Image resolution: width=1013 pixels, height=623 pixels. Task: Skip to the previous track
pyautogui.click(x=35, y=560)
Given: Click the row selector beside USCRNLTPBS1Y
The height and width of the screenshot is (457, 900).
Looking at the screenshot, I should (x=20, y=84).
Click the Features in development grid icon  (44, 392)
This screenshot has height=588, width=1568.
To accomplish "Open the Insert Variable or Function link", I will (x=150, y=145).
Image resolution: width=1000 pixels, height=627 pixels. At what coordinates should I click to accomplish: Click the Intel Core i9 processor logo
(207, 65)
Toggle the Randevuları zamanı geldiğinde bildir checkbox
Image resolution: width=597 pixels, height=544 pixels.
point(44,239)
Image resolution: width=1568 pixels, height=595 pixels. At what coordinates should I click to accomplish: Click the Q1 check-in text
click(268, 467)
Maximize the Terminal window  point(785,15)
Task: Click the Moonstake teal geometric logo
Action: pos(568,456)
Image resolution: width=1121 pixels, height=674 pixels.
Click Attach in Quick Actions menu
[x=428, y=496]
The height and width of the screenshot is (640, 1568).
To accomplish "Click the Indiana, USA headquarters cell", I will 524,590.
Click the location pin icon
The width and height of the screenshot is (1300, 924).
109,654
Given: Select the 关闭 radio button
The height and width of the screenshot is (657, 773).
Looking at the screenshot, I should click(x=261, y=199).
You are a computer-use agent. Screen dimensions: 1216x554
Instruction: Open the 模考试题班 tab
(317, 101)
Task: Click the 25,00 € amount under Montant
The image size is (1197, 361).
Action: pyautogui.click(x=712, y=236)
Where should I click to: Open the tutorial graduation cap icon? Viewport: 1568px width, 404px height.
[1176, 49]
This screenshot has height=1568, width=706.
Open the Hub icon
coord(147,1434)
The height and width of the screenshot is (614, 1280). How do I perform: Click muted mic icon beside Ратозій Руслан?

____

_Work required_
Look through the material above for "This" and copy the lines that have it.

_Response area_
This screenshot has height=588, width=1568.
This screenshot has height=1568, width=706.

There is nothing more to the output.